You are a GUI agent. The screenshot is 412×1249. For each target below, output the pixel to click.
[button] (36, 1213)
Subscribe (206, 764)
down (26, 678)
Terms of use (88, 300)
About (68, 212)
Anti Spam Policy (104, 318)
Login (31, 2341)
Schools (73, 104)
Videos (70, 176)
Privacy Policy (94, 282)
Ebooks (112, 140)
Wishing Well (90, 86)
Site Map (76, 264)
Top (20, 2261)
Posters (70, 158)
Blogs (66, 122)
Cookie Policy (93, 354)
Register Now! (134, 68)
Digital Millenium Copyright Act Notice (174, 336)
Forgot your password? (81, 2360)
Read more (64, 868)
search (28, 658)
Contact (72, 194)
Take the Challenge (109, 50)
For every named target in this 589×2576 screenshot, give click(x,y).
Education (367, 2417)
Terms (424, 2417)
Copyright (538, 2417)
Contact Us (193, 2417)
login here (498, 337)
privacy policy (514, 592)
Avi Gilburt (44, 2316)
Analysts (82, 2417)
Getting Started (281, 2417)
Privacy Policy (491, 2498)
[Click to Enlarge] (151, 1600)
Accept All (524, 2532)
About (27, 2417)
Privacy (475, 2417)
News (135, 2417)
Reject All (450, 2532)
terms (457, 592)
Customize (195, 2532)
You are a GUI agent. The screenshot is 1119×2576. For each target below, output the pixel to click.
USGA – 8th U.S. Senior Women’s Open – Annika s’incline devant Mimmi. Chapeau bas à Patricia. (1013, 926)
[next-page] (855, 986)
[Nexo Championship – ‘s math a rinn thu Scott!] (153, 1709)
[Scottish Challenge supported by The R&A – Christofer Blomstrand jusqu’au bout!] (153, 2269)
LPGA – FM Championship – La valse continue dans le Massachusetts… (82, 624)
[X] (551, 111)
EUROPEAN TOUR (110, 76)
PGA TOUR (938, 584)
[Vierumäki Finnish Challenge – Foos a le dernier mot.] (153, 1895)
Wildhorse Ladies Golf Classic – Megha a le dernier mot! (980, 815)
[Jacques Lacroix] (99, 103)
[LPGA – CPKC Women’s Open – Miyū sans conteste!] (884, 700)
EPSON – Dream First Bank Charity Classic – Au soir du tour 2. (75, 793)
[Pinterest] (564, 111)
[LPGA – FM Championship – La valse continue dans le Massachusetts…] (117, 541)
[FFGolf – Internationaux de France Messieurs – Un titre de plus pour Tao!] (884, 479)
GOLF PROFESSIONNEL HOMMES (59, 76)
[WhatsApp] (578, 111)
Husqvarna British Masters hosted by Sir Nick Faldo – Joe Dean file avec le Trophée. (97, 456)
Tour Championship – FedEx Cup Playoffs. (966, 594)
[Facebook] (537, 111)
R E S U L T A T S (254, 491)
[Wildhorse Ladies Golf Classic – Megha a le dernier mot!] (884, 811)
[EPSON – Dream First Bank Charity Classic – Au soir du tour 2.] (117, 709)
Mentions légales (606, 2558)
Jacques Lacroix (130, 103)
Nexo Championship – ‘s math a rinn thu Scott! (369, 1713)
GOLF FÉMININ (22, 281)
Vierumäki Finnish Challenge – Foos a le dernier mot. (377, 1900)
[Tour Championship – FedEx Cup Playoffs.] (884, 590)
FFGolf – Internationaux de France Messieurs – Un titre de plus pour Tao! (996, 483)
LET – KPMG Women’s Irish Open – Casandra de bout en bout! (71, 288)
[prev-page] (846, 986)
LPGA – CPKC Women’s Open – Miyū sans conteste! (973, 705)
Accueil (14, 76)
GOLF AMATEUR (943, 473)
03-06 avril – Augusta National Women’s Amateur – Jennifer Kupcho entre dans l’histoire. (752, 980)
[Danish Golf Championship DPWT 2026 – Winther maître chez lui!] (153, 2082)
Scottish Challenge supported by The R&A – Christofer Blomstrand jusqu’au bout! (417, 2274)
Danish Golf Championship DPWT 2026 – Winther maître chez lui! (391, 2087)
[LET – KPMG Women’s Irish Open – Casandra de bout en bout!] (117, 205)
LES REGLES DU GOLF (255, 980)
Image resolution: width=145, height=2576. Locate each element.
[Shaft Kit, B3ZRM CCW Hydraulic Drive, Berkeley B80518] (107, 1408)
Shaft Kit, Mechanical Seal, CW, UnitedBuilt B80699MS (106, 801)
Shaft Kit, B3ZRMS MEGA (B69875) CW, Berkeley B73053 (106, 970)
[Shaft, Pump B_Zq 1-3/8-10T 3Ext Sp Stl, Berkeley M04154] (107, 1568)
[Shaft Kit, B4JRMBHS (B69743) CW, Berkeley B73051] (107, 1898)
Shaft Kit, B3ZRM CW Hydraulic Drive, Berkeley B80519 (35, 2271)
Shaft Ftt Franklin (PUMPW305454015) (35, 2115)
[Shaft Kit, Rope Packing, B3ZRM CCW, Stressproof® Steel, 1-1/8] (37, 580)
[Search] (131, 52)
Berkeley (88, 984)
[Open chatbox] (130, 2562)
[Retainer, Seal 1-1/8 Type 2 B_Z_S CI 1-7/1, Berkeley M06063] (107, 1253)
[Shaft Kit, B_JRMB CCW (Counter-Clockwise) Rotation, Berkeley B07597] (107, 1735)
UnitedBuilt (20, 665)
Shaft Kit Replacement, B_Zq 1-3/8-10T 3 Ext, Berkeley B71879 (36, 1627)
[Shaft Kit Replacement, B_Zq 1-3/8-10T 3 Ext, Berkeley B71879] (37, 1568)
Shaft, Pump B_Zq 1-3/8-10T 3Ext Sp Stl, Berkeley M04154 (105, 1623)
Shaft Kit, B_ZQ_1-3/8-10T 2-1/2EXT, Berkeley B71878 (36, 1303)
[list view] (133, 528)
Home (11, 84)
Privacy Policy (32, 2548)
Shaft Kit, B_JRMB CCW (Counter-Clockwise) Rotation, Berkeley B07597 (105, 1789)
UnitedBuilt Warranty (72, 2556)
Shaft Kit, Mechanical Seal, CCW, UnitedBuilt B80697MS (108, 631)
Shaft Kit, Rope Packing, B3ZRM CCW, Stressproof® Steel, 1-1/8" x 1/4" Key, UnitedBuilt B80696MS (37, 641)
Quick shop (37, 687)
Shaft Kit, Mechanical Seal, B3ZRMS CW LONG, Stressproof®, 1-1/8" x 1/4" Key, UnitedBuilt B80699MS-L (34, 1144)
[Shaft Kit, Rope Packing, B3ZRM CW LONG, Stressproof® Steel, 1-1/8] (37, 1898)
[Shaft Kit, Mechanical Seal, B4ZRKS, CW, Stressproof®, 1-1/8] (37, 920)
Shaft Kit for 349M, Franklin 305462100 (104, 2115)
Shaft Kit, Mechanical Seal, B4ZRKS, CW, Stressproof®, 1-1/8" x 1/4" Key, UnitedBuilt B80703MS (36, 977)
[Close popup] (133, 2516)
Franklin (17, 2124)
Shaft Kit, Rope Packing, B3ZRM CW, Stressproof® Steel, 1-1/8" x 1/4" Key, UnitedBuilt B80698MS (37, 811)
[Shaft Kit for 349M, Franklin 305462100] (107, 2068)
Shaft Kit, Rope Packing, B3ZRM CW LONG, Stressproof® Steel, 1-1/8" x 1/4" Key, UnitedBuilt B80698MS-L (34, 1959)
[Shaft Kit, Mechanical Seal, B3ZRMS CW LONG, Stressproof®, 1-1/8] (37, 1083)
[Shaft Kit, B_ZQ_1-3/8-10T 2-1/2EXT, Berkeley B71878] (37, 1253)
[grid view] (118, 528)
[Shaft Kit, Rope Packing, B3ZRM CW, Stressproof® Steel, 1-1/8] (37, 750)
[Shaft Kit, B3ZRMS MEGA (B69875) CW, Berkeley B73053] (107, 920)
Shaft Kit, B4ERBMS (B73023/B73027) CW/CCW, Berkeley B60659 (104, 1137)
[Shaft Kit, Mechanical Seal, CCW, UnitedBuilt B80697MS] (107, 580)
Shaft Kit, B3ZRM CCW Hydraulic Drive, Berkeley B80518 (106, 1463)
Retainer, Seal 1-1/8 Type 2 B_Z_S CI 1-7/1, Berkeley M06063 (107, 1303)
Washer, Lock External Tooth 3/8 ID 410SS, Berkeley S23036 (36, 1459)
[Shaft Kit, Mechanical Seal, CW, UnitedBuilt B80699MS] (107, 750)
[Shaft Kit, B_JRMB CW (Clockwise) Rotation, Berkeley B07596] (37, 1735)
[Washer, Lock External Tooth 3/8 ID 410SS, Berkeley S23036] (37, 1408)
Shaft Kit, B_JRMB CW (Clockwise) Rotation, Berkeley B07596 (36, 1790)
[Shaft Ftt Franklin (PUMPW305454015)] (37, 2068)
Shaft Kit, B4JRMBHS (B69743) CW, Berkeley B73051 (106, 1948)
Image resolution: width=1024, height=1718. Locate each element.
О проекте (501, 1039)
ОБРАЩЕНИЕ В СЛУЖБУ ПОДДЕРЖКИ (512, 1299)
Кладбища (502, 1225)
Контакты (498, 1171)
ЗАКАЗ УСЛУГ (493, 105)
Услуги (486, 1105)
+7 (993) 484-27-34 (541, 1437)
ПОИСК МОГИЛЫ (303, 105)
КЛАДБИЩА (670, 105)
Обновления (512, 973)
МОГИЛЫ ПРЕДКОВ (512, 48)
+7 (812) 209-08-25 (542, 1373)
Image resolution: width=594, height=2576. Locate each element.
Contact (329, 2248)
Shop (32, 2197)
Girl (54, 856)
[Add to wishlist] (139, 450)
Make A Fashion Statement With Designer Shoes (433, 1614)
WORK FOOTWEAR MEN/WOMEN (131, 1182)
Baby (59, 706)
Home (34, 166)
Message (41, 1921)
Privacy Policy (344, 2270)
═══
◆ **WORK INSTRUCTION**
Write down exactly every line of the material above up to and including the line containing "Read more (64, 868)".

◆ **YOUR RESPONSE**
You are a GUI agent. The screenshot is 412×1249. For each target below, output the pixel to click.
[button] (36, 1213)
Subscribe (206, 764)
down (26, 678)
Terms of use (88, 300)
About (68, 212)
Anti Spam Policy (104, 318)
Login (31, 2341)
Schools (73, 104)
Videos (70, 176)
Privacy Policy (94, 282)
Ebooks (112, 140)
Wishing Well (90, 86)
Site Map (76, 264)
Top (20, 2261)
Posters (70, 158)
Blogs (66, 122)
Cookie Policy (93, 354)
Register Now! (134, 68)
Digital Millenium Copyright Act Notice (174, 336)
Forgot your password? (81, 2360)
Read more (64, 868)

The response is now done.